College of Pharmacy launches unique interdisciplinary toxicology fellowship

The UA College of Pharmacy has announced a new two-year toxicology fellowship believed to be the first of its kind in the country.

Under the new program, which began July 1, a recent UA PharmD graduate and a UA MD graduate will work side-by-side for two years, sharing knowledge and skills for the benefit of patients. It is an extension of a medical toxicology fellowship that was already in place.

“This is a unique program and the product of an interdisciplinary collaboration between the College of Pharmacy’s poison center and the College of Medicine’s Department of Emergency Medicine’s medical toxicology program,” says Mazda Shirazi, medical director of the Arizona Poison and Drug Information Center and a medical toxicologist.

“This program is only possible because of the long-standing interdisciplinary relationship between pharmacists, physicians and nurses at the poison center.”

Stephen Karpen, PharmD 2014, and Nicholas Hurst, MD 2011, will pioneer the new fellowship through the Arizona Poison and Drug Information Center, which is housed at the college. Karpen has worked at the poison center as a pharmacy intern since his first year of pharmacy school. Hurst, who completed his three-year residency in emergency medicine at UAMC on June 30, rotated through the poison center a few times during his education.

Together, Karpen and Hurst will form an interprofessional team that will respond to calls to the poison center about toxicology patients at UA Health Network hospitals, visiting the patients’ bedsides together.


Want to know more? View this short video about the fellowship.


“This is the only program we know of that pairs a medical toxicologist with a pharmacy toxicologist,” says Shirazi, who is also director of UA’s medical toxicology training program. “The power of this fellowship will be in the interdisciplinary sharing of knowledge. We’re putting a pharmacist through a physician’s toxicology program, and we’re exposing a physician to the in-depth knowledge of pharmacology and pharmaceutical science that a pharmacist has.”
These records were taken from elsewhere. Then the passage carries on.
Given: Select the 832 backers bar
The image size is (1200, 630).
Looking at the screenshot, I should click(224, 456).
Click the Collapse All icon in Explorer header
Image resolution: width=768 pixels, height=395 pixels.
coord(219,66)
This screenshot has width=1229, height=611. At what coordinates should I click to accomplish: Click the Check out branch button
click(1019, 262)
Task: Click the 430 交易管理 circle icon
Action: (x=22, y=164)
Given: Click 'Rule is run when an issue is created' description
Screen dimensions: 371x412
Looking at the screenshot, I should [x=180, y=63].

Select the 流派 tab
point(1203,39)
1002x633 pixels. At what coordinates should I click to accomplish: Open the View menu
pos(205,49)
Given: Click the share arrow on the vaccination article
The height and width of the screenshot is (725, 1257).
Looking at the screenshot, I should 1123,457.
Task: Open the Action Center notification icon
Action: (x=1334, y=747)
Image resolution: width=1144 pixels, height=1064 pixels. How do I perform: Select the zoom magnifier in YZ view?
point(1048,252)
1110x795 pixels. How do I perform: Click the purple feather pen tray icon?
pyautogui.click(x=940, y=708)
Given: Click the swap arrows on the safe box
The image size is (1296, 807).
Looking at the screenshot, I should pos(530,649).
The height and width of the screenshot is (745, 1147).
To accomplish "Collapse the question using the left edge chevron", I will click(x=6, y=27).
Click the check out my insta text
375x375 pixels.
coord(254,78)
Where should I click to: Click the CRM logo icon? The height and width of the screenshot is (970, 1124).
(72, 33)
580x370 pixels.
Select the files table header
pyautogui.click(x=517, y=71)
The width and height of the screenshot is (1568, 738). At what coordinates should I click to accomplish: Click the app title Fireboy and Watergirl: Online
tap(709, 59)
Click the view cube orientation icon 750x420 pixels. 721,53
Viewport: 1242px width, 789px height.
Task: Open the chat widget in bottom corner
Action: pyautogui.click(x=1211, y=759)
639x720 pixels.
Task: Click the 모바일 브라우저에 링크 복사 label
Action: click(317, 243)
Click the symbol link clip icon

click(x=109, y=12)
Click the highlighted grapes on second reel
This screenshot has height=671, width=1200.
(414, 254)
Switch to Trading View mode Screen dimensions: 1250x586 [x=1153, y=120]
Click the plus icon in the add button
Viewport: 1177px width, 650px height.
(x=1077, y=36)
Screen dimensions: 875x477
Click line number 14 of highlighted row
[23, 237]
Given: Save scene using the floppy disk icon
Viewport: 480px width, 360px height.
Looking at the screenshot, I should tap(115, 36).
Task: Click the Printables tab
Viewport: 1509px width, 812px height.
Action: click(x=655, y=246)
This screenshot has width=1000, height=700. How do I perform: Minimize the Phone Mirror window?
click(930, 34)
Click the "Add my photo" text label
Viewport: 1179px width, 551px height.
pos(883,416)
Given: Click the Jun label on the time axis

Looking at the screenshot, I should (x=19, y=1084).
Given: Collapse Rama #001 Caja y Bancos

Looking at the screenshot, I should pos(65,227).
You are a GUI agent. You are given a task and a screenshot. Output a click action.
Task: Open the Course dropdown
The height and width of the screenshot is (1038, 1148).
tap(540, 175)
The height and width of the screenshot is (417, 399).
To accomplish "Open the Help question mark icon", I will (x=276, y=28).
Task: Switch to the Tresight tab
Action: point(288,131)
Specialists in the field of medical toxicology can diagnose and treat many conditions involving harmful substances, including drug-drug interactions, lead and arsenic poisoning, and biocompatibility issues such as those that can occur as a result of implants in the body.

Keith Boesen, director of the Arizona Poison and Drug Information Center, says Karpen and Hurst were ideal candidates for the innovative program because they share interests in toxicology, research and teaching.

“I can’t think of a better candidate to be the first pharmacist in this type of interdisciplinary fellowship than Stephen Karpen,” says Boesen, who is also director of clinical toxicology fellowship training for the College of Pharmacy. “He is bright, energetic, creative and well educated. He will take a leadership role in developing a strong curriculum for this fellowship.”

“I’m excited to be the first pharmacist in this collaborative fellowship,” says Karpen, “because I’ll be evaluating patients in the emergency department (ED) side by side with a physician, which will give me the opportunity to expand on my pharmacy background.”

“I’ve always been interested in research and teaching,” he adds. “Through this program, I will be able to help build the toxicology curriculum and help teach students coming through the poison center on rotations. I’ll also have the chance to do clinical research. I have a big interest in venom research, and it helps to be in Tucson, where there is a large venomous creature population.”

What’s good for the pharmacist will be good for the physician, too, Hurst believes.

“Before med school, I had the wrong idea that physicians should know everything about all drugs,” says Hurst. “I quickly learned that is not possible. Especially in the ED, physicians rely heavily on pharmacists. They have more pharmaceutical knowledge and are up on the latest research.”

While Hurst learns about drugs from Karpen, the pharmacist will learn about clinical diagnoses from the physician.

“We really will build on each other’s strengths,” says Hurst. “For example, Stephen knows what drugs to give to someone who is intoxicated, but he may not have had training in how to examine a patient for signs of intoxication, such as nystagmus, or involuntary eye movements.”

The results of the fellowship will be measured at the end of the program, in 2016, when both professionals will sit for exams. Hurst will sit for his certification in medical toxicology by the American Board of Emergency Medicine and Karpen will take the exam to become certified by the American Board of Applied Toxicology.

Why hasn’t an interdisciplinary approach to a toxicology fellowship been tried before?

“Because it’s hard,” says Boesen, who, together with Shirazi, came up with the idea of the two-year physician/pharmacist toxicology fellowship. “There is no accredited pharmacy toxicology residency. We really are breaking new ground here. We will build the curriculum from scratch.”

“Did you know,” adds Shirazi, “that there are only about 400 medical toxicologists in the U.S.? We have four or five here at the UA, many more than most institutions. For example, the medical community of Houston has only one, and he came from here. So we have the staff and expertise to develop this new program and fill the medical toxicologist gap for the betterment of health care.”

The pharmacy fellowship in clinical toxicology is in collaboration with the medical toxicology training program from the UA Medical Center – South Campus, which is certified by the Accreditation Council for Graduate Medical Education.